I am trying to add an item to the end of a linked list, or simply add an item if the linked list is empty.
So far I have
struct node* curr=head;
struct node* newnode=malloc(sizeof(struct node));
newnode->data=item;
newnode->next=NULL;
if (curr == NULL){
curr=newnode;
}
else {
while(curr->next == NULL){
curr=curr->next;
}
curr->next=newnode;
}
return 1;
So how does the code look? Any help figuring out what is wrong would be greatly appreciated.
This won't work
if (curr == NULL){
curr=newnode;}
You need this:
if (curr == NULL){
head=newnode;}
The way you had it curr is a local variable pointing to the new element and goes away with the function return. You never keep track of a new one.

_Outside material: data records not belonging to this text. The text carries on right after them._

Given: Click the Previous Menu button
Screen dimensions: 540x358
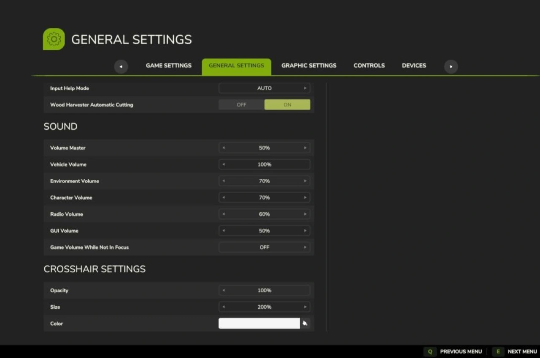Looking at the screenshot, I should point(455,352).
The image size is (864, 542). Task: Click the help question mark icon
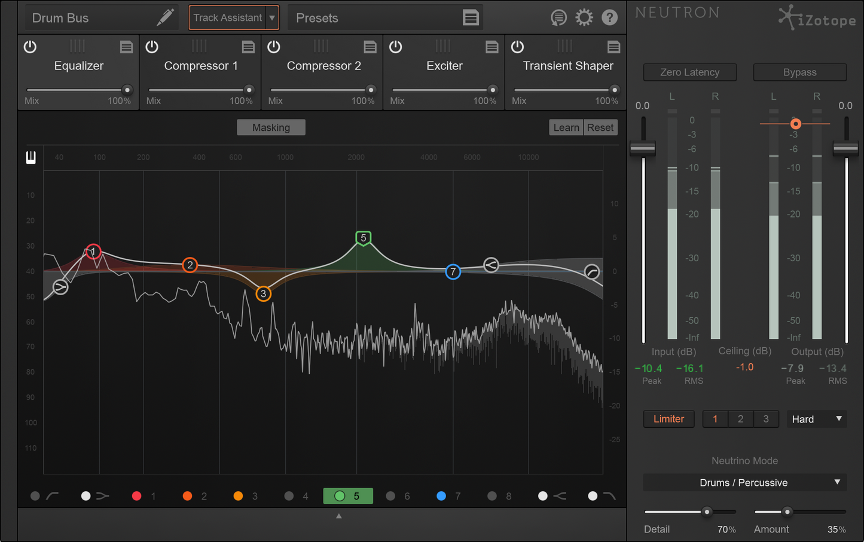[x=609, y=18]
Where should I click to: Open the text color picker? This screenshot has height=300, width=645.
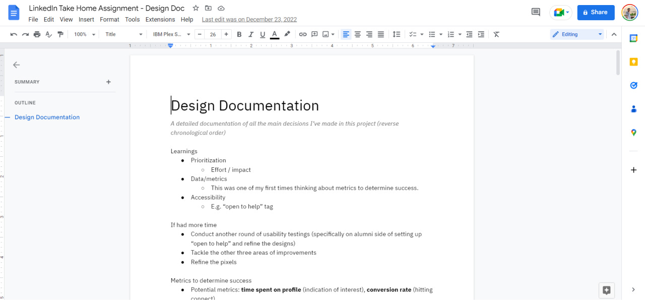(274, 34)
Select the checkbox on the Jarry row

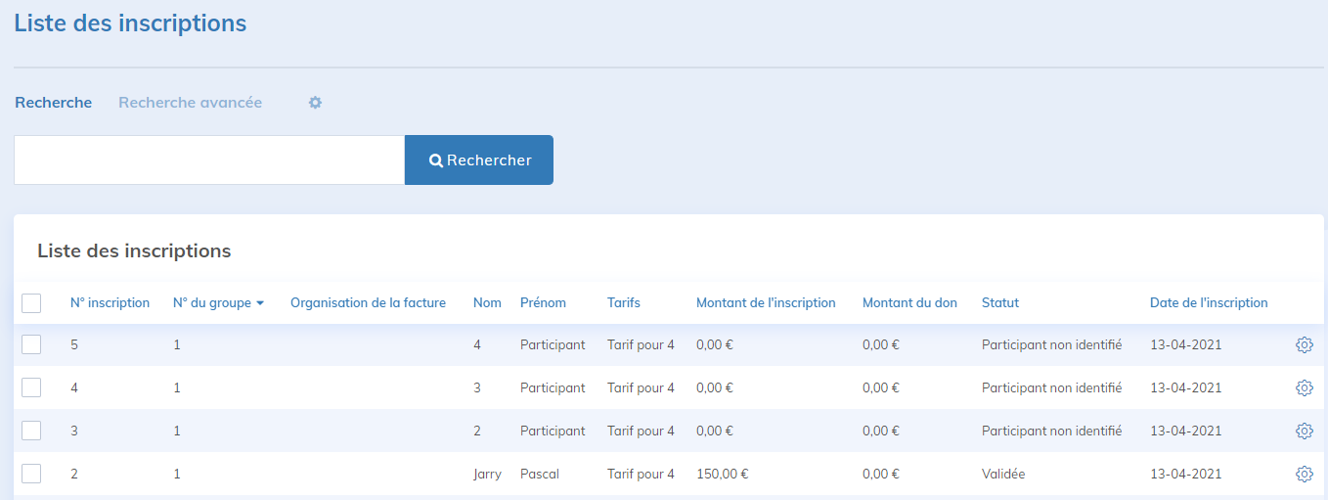(x=31, y=474)
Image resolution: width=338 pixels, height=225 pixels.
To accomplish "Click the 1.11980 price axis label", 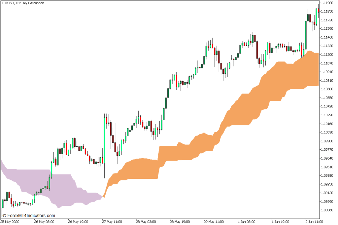I will pos(328,3).
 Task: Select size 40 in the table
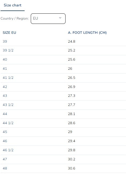[x=63, y=60]
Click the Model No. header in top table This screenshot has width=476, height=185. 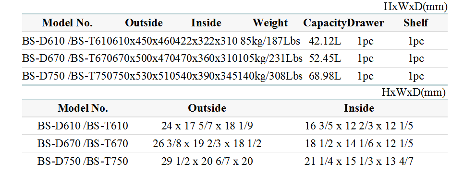[x=67, y=23]
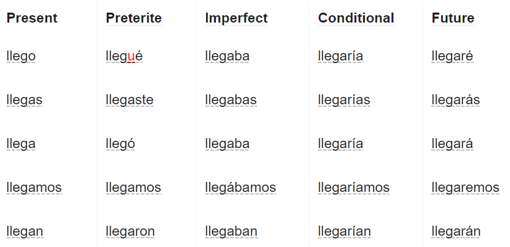Click llegaron in the Preterite column
510x247 pixels.
tap(130, 232)
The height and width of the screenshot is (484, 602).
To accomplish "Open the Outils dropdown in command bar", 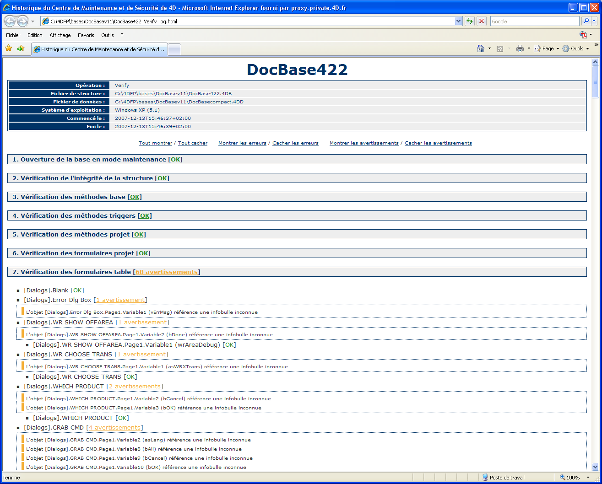I will (576, 48).
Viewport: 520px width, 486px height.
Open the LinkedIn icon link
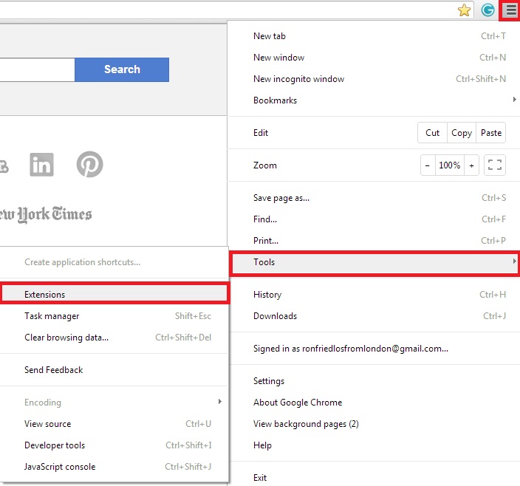click(x=42, y=165)
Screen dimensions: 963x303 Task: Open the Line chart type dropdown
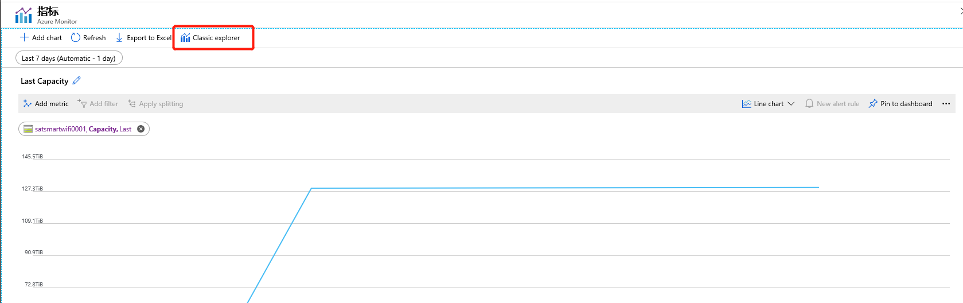(768, 104)
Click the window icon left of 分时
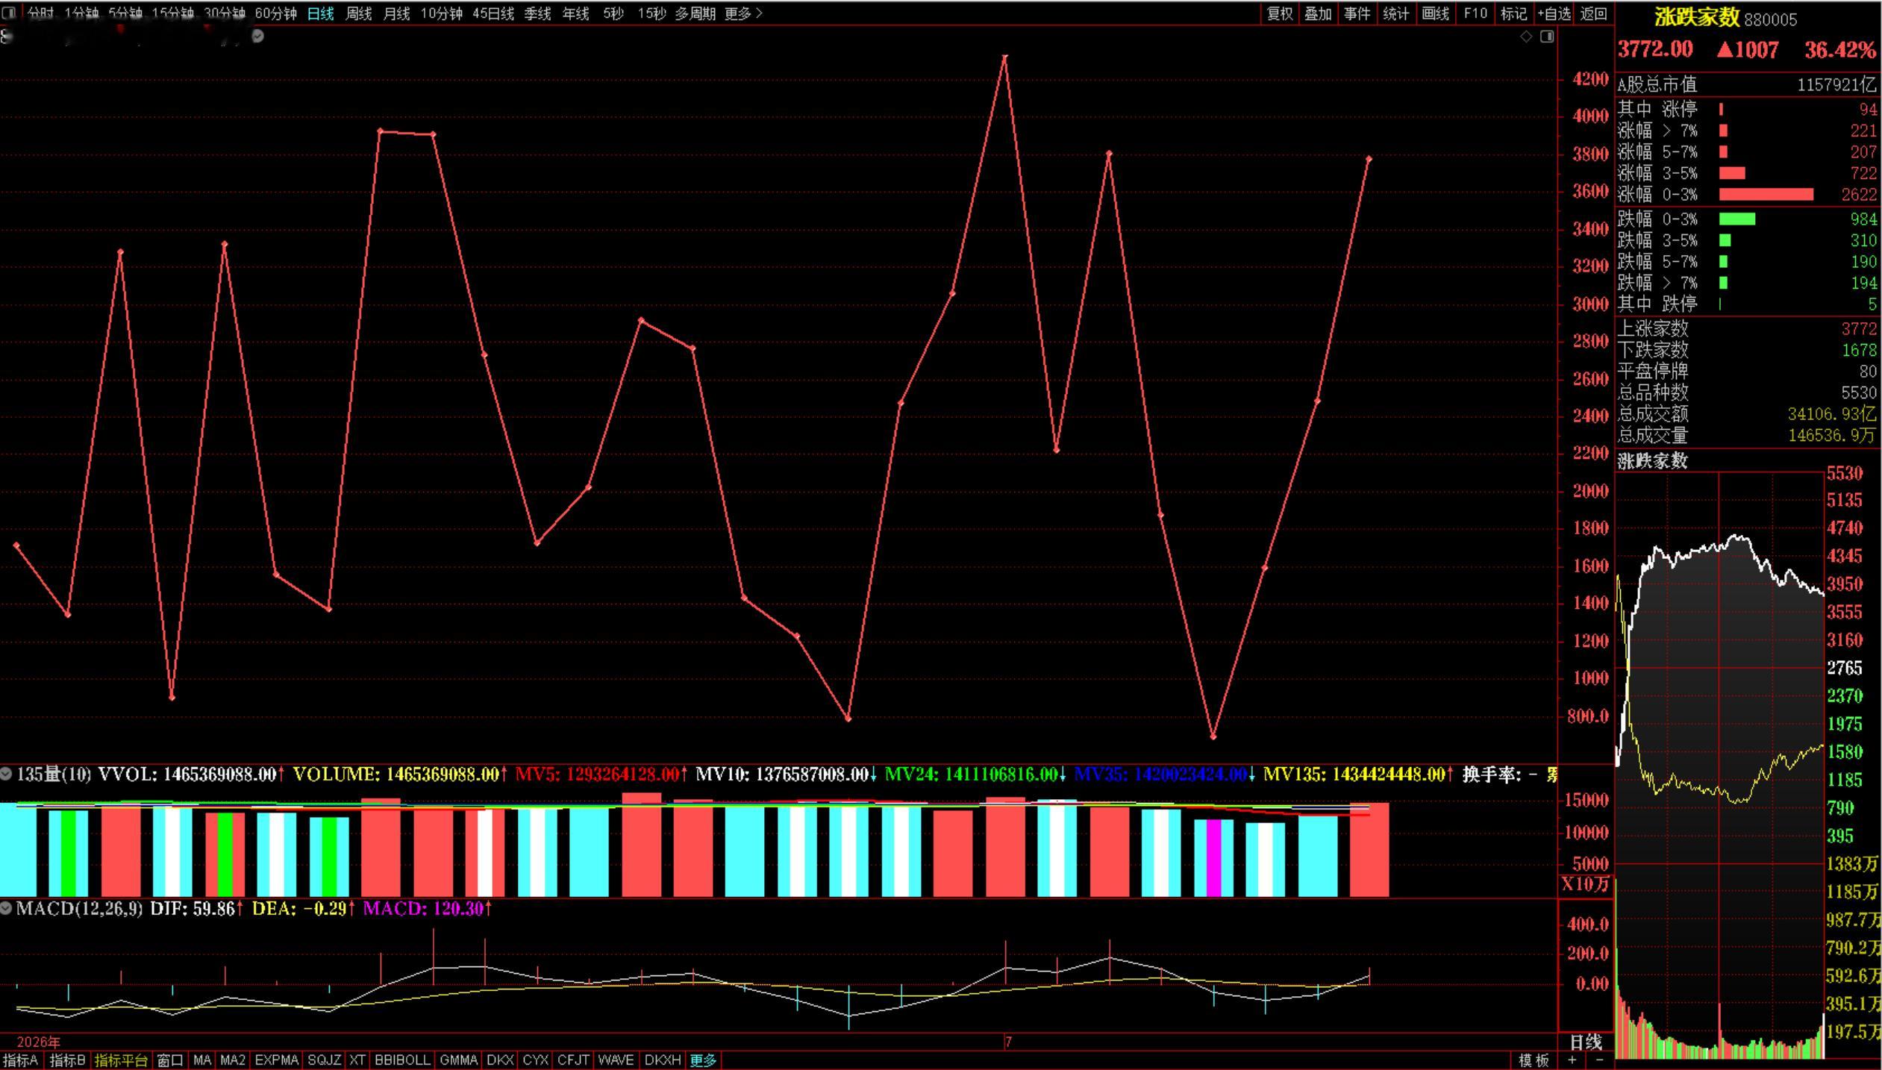This screenshot has height=1070, width=1882. click(9, 13)
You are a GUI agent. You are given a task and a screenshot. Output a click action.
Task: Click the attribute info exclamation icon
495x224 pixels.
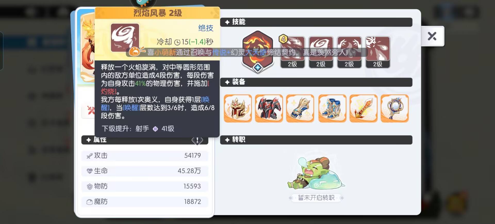tap(197, 140)
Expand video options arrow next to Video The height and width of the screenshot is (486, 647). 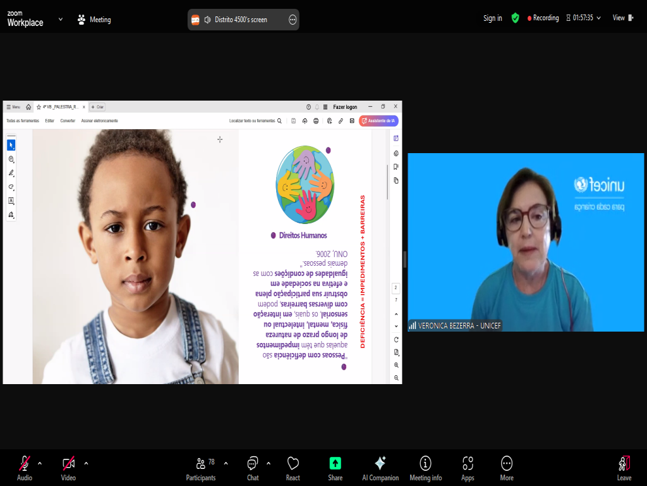86,463
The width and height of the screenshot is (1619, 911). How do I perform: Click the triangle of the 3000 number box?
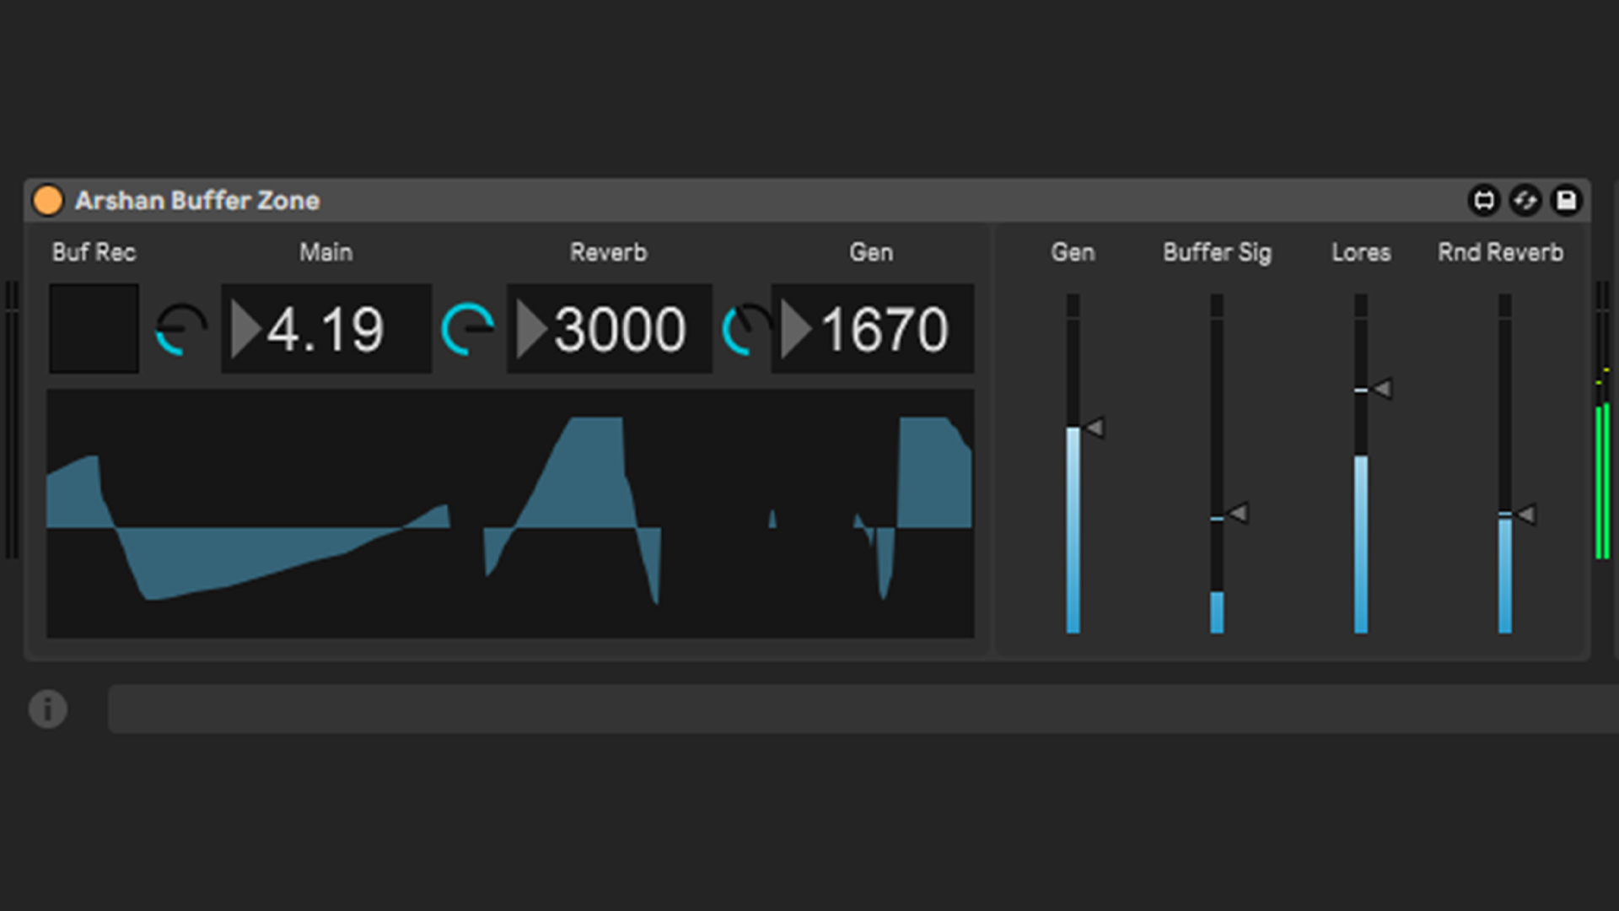click(x=531, y=329)
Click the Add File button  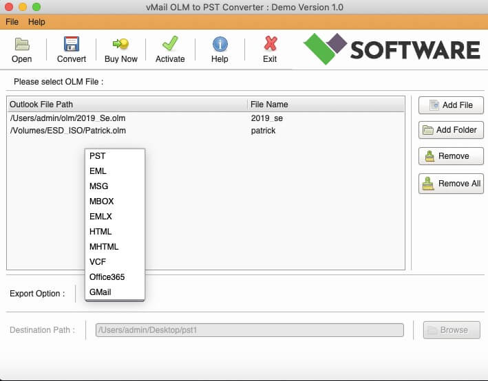(451, 105)
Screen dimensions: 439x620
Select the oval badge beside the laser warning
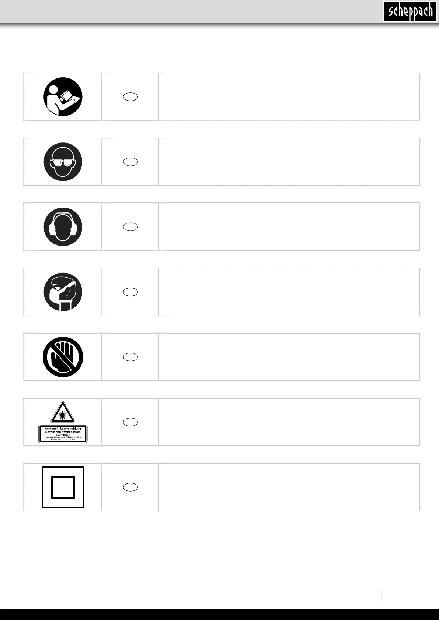click(130, 422)
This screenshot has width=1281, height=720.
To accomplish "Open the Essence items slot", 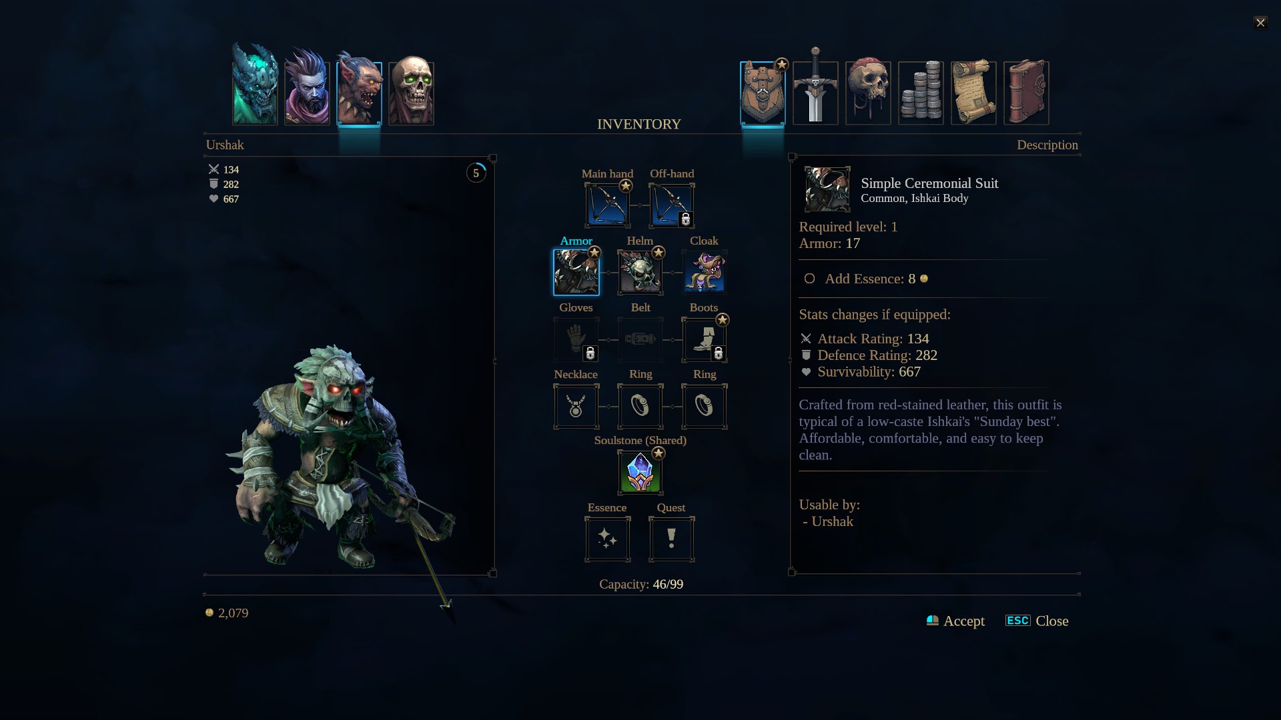I will click(x=607, y=539).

And as others have said you need != in the loop.
There's one thing I can spot that looks weird
while(curr->next == NULL){
curr=curr->next;}
Doubt you want to go to the next node while there isn't one. What you probably wanted was != in the condition instead of ==
while(curr->next == NULL)
should be
while(curr->next != NULL)
Some changes needed:
You need to update head also in the case where you check curr ==
NULL
The while loop should be while (curr->next != NULL)
This is not going to go anywhere, you start at the head and if that's not empty then you say "keep going while next is empty". If next is not empty you'll still stay at the head.
To add at the end of the list you'll need something like:
else
{
while(curr->next != NULL) // keep going while curr->next is not null
{
curr = curr->next; // advance the pointer
}
// Here curr->next will definitely be null
curr->next = newnode; // now point curr->next to the new node
}
Someone already pointed out that in the case of curr == NULL in the first check, once you do the assignment you don't return the pointer and head never gets initialised.
You can get away with that either by having head declared outside the scope of this function, or have a pointer to a pointer in your function signature, e.g.:
int add_node(struct node** head) // I'll assume this is how you've declared your add function
// ^^ notice the pointer to pointer
{
struct node* curr = *head; // curr assignment changes slightly
struct node* newnode = malloc(sizeof(struct node));
newnode->data = item;
newnode->next = NULL;
if (curr == NULL)
{
*head = newnode; // this will dereference the pointer to the pointer and update head without returning anything
}
The rest stays the same.
It might be a good opportunity to learn the double-pointer idiom, which is rather useful for performing scanning modifications of linked lists. In your case that would be
struct node *newnode, **pnext;
newnode = malloc(sizeof *newnode);
newnode->data = item;
newnode->next = NULL;
for (pnext = &head; *pnext != NULL; pnext = &(*pnext)->next);
*pnext = newnode;
Note that in this approach you no longer need any branching. It works uniformly regardless of whether you are adding the new element at the beginning of the list, in the middle or at the end.